Canara Robeco Equity Diversified (G) an open-ended equity diversified scheme launched in August 2003. The objective of the scheme is to generate capital appreciation by investing in equity and equity related securities. The minimum investment amount is Rs.5000 and in multiples of Re.1 thereafter. The unit NAV of the scheme was Rs 22.61 as on 26 November 2008.
The total net assets of the scheme decreased by Rs 34.53 crore to Rs 116.74 crore in October 2008.Canara Robeco Equity Diversified (G) took fresh exposure to nine stocks in October 2008. The scheme has purchased 1.38 lakh units (1.94%) of Jubilant Organosys, 38500 units (1.77%) of Tata Consultancy Services (TCS) and 84000 units (1.22%) of Ranbaxy Laboratories among others in October 2008.
The scheme completely exited from ITC by selling 4.00 lakh units (4.97%), Axis Bank by selling 36,000 units (1.71%) and Sterlite Industries (India) by selling 50,000 units (1.42%) in October 2008.Sector-wise, the scheme took fresh exposure to Petrochemicals at 1.94%, Pharmaceuticals Indian - Bulk Drugs & Formulation at 1.22%, Finance & Investments at 0.78% and Automobiles - Passenger Cars at 0.48% in October 2008.
Sector-wise, the scheme exited completely from Cigarettes at 4.97% in October 2008.The scheme had highest exposure to Reliance Industries with 76500 units (8.98% of portfolio size) followed by Bharti Airtel with 1.20 lakh units (6.67%), Larsen & Toubro with 74000 units (5.10%), and State Bank of India with 43500 units (4.13%) among others in October 2008.

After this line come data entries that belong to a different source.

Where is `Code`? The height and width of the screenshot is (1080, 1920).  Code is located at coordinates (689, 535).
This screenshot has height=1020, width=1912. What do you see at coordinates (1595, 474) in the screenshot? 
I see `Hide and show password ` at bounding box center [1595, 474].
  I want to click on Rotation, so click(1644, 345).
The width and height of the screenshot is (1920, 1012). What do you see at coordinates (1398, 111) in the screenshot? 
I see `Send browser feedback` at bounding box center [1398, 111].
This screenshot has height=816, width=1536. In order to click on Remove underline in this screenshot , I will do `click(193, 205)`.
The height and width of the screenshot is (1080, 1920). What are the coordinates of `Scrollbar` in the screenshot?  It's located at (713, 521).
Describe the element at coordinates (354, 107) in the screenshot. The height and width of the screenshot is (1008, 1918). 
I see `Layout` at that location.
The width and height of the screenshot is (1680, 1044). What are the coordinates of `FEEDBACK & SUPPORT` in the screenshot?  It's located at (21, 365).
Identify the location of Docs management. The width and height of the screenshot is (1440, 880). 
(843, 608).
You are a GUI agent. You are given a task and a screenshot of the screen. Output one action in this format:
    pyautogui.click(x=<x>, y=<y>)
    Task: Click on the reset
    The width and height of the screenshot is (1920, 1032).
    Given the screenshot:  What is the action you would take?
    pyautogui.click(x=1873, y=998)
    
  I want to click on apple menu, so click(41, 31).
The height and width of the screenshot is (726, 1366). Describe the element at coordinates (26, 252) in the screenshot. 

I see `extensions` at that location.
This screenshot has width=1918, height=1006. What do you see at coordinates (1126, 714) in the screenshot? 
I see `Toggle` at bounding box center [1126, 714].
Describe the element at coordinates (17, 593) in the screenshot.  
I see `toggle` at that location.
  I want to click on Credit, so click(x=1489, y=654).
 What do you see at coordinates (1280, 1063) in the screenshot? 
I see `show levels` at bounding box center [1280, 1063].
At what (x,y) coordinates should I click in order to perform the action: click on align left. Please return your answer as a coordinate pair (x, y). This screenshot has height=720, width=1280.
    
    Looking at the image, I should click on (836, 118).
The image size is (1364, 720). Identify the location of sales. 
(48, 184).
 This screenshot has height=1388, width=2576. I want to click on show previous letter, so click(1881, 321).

It has reduced its exposure to Bank of India by selling 1.03 lakh units to 52000 units (by 1.83%), NTPC by selling 1.41 lakh units to 1.30 lakh units (by 1.52%), Punj Lloyd by selling 45000 units to 40000 units (by 1.01%) and Bajaj Auto by selling 26200 to 33000 units (by 0.80%) among others in October 2008.
Sector-wise, the scheme had highest exposure to Banks - Public Sector at 10.45% (9.25% in September 2008), followed by Telecommunications - Service Provider at 9.99% (9.54%), Refineries at 8.98% (8.62%) and Computers - Software - Large at 6.93% (3.51%) among others in October 2008.
Sector wise, the scheme had reduced exposure to Construction to 3.01% (by 1.87%), Mining / Minerals / Metals to 0.05% (1.41%), Engineering - Turnkey Services to 5.81% (0.96%) and Automobiles - Scooters and 3 – Wheelers to 1.54% (0.80%) among others in October 2008.The scheme outperformed the category average over most of the time periods. It outperformed the Sensex over all time periods.
Over three-month period ended as on 26 November 2008, the scheme posted negative returns of 33.14% outperforming the category average, which posted negative returns of 35.59%. It outperformed the Sensex that has posted negative returns of 39.82% during the same period.Since inception, the scheme posted negative returns of 122.41% outperforming the category average of 61.62%.